Etwas später, ab der 23. Schwangerschaftswoche, kann das ungeborene Kind erste Umgebungsgeräusche – in erster Linie den Herzschlag der Mutter – hören. Umso schlimmer also, wenn das eigene Gehör durch diverse Belastungen wie anhaltenden Lärm geschädigt wird oder sogar zur Gänze verlorengeht.

Seit den späten 1970er-Jahren gibt es für manche schwerhörige oder ertaubte Menschen jedoch eine neue Hoffnung: das Cochlea-Implantat. Der Eingriff ist inzwischen routiniert, erst kürzlich wurde die moderne Hörprothese zum einmillionsten Mal eingesetzt.

Auch in der Forschung ist man nicht untätig gewesen. In den vergangenen Jahrzehnten wurde laufend an Verbesserungen gearbeitet.

Hören leicht gemacht

In Österreich konnte das Institut für Schallforschung, eine Forschungseinrichtung der Österreichischen Akademie der Wissenschaften (ÖAW), bereits einige wissenschaftliche Erfolge in der Cochlea-Forschung erzielen.

Eine Gruppe um den Psychoakustiker Bernhard Laback möchte die Hörqualität für Cochlea-Implantat-Trägerinnen und -Träger nun mithilfe eines großangelegten Projekts weiterverbessern.

Für das Cochlea-Implantat ist die (Hör-)Schnecke (lat. "cochlea"), ein Segment des Innenohrs, namensgebend. Das Implantat selbst besteht aus zwei Teilen: Der externe Teil wird meist hinter den Ohren getragen und setzt sich aus einem Mikrofon, einem Sprachprozessor sowie einem Akku und einer Spule zusammen.

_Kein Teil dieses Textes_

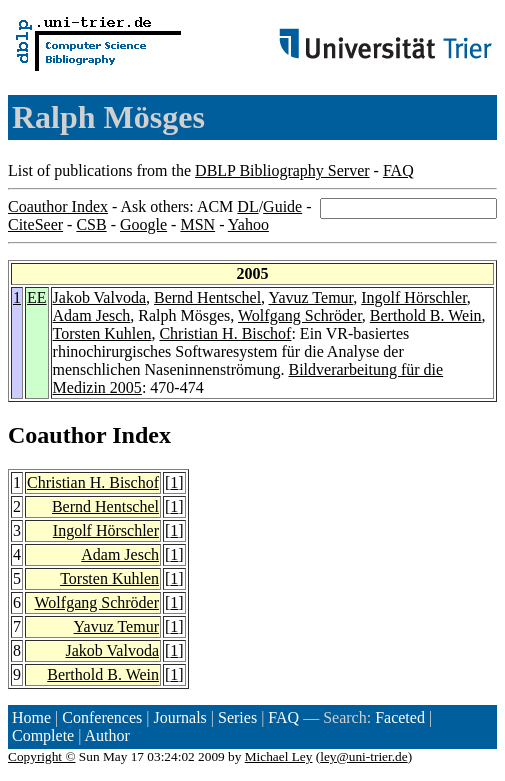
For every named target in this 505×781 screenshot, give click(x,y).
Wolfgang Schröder (300, 315)
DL (247, 206)
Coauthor (57, 435)
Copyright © (42, 756)
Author (107, 735)
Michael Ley (279, 756)
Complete (43, 735)
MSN (197, 224)
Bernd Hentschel (207, 297)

Im zweiten, inneren Teil sind ein Signalprozessor mit Stimulator, eine weitere Spule und mehrere Elektroden zu finden. Die Grundidee des Implantats ist einfach. Mithilfe des Mikrofons werden die Schallwellen zunächst eingefangen und aufbereitet. Die externe Spule überträgt die Schallwellen dann als digitale Informationen an die implantierte Spule.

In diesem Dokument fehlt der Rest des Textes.